Lowest level of official territorial division in Germany

Municipalities (Gemeinden, /de/; singular Gemeinde /de/) are the lowest level of official territorial division in Germany. Article 28, paragraph 2 of the German constitution provides for the right of Gemeinden to freely govern the affairs of their local community. This principle, known as kommunale Selbstverwaltung, places a high degree of autonomy and responsibility on German Gemeinden.

The Gemeinde level can be the second, third, fourth or fifth level of territorial division, depending on the status of the municipality and the Land (federal state) it is part of. The city-states Berlin, Bremen and Hamburg are second-level divisions. A Gemeinde is one level lower in those states which also include Regierungsbezirke (singular: Regierungsbezirk) as an intermediate territorial division (Baden-Württemberg, Bavaria, Hesse and North Rhine-Westphalia). The Gemeinde is one level higher if it is not part of a Gemeindeverband ("municipal association").

The highest degree of autonomy may be found in the Gemeinden which are not part of a Kreis ("district"). These Gemeinden are referred to as Kreisfreie Städte or Stadtkreise, often translated as "urban district". In some states, bigger Gemeinden that do form part of a Kreis retain a higher measure of autonomy than the other municipalities of the Kreis (e.g. Große Kreisstadt). Municipalities titled Stadt (town or city) are urban municipalities while those titled Gemeinde are classified as rural municipalities.

With more than 3,600,000 inhabitants, the most populous municipality of Germany is the city of Berlin; and the least populous is Gröde in Schleswig-Holstein.

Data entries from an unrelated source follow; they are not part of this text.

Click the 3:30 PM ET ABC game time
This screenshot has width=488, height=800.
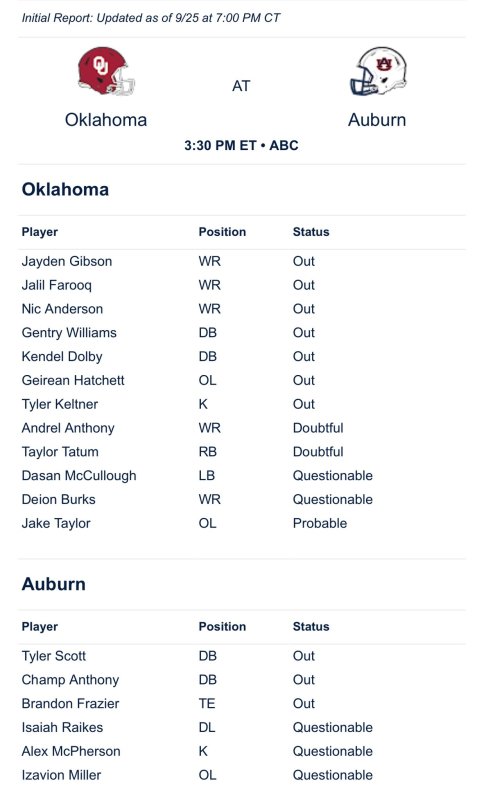(x=241, y=145)
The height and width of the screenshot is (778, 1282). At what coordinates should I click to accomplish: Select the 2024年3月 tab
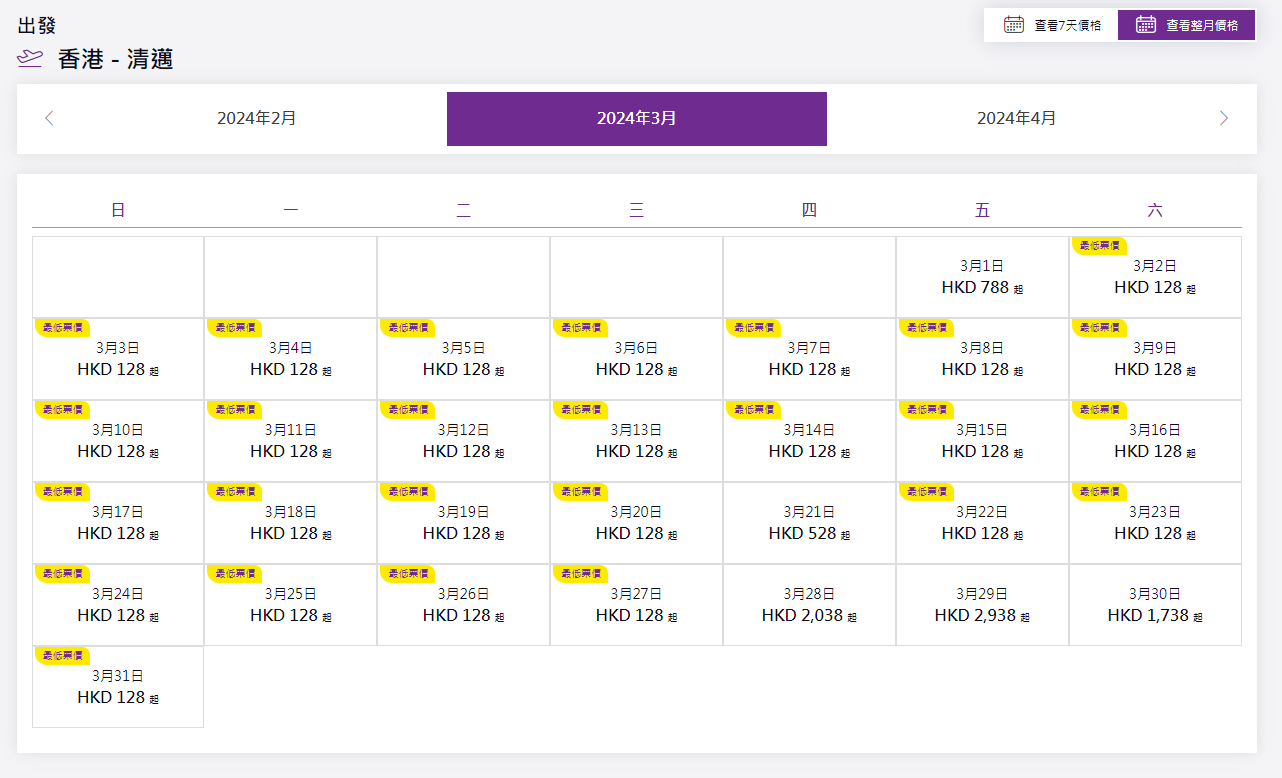(x=636, y=119)
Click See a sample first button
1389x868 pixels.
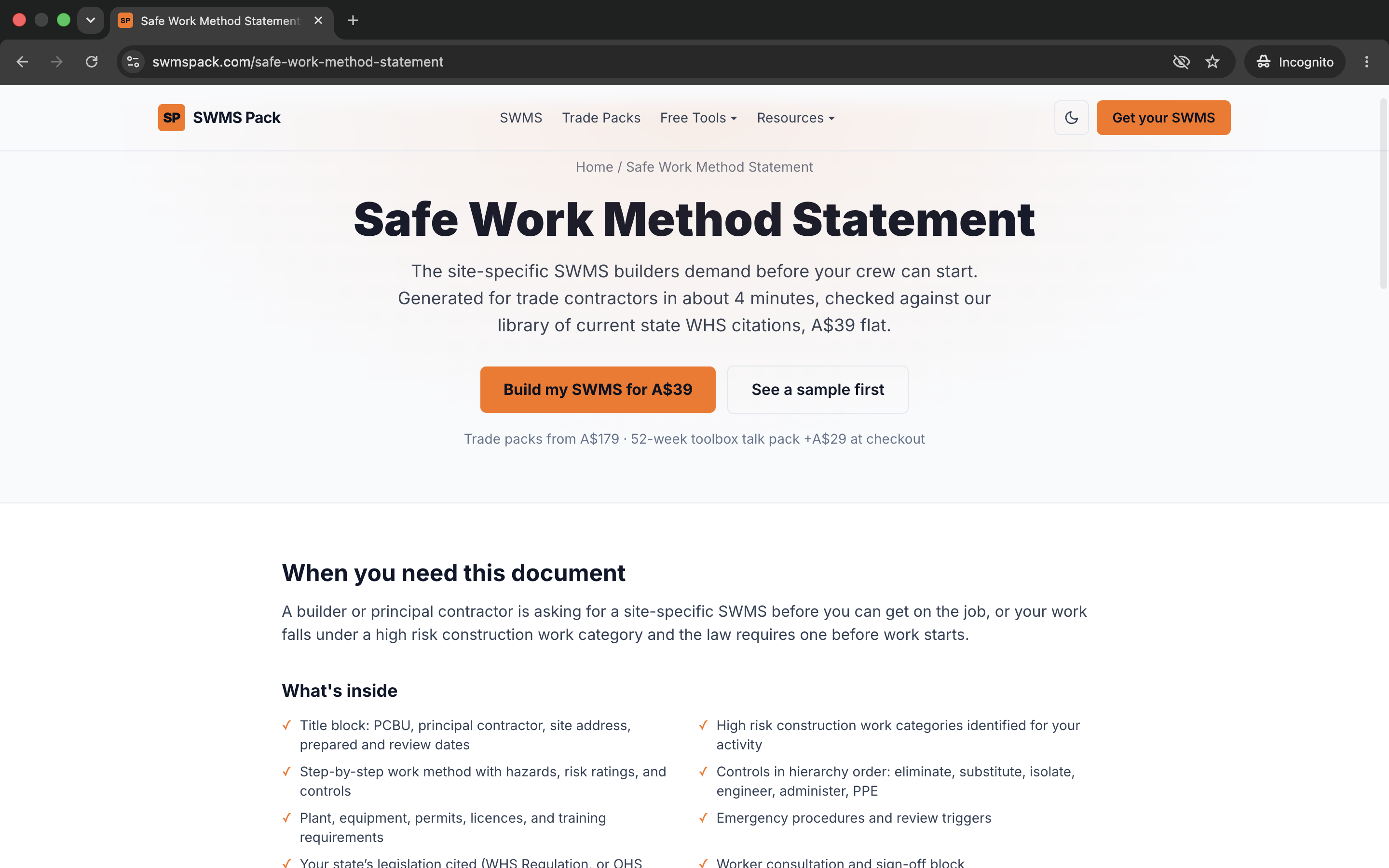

==Municipalities per federal state==
Status as of January 2024.

| Federal state | Municipalities | Municipalities with town status | Municipalities that are urban districts | Average no. of inhabitants | Average area (km^{2}) | Lists (Cities, Towns, Municipalities) |
|---|---|---|---|---|---|---|
| Baden-Württemberg | 1,101 | 313 | 9 | 10,012 | 32.5 | C, T, M |
| Bavaria | 2,056 | 317 | 25 | 6,321 | 34.3 | C, T, M |
| Berlin | 1 | 1 | 1 | 3,613,000 | 891.0 | Berlin |
| Brandenburg | 413 | 113 | 4 | 6,005 | 71.1 | C, T, M |
| Bremen | 2 | 2 | 2 | 340,500 | 209.5 | Bremen, Bremerhaven |
| Hamburg | 1 | 1 | 1 | 1,831,000 | 755.2 | Hamburg |
| Hesse | 422 | 191 | 5 | 14,759 | 49.9 | C, T, M |
| Lower Saxony | 939 | 159 | 8 | 8,426 | 50.5 | C, T, M |
| Mecklenburg-Vorpommern | 725 | 84 | 2 | 2,148 | 31.1 | C, T, M |
| North Rhine-Westphalia | 396 | 271 | 22 | 45,232 | 86.1 | C, T, M |
| Rhineland-Palatinate | 2,301 | 129 | 12 | 1,768 | 8.6 | C, T, M |
| Saarland | 52 | 17 | 0 | 19,115 | 49.4 | C, T, M |
| Saxony | 418 | 169 | 3 | 9,694 | 43.8 | C, T, M |
| Saxony-Anhalt | 218 | 104 | 3 | 10,197 | 93.8 | C, T, M |
| Schleswig-Holstein | 1,104 | 63 | 4 | 2,613 | 14.3 | C, T, M |
| Thuringia | 605 | 117 | 5 | 3,515 | 26.7 | C, T, M |
| Germany | 10,753 | 2,056 | 106 | 7,517 | 32.5 | C, T, M |

==Municipal reforms==

The number of municipalities of Germany has decreased strongly over the years: in 1968 there were 24,282 municipalities in West Germany, and in 1980 there were 8,409. The same trend occurred in the New states of Germany after the German reunification: from 7,612 municipalities in 1990 to 2,380 as of 1 January 2024. While in some cases growing cities absorbed neighbouring municipalities, most of these mergers were driven by a need to increase the efficiency and reduce costs of administration. At the same time, many districts and also urban districts were merged into larger districts.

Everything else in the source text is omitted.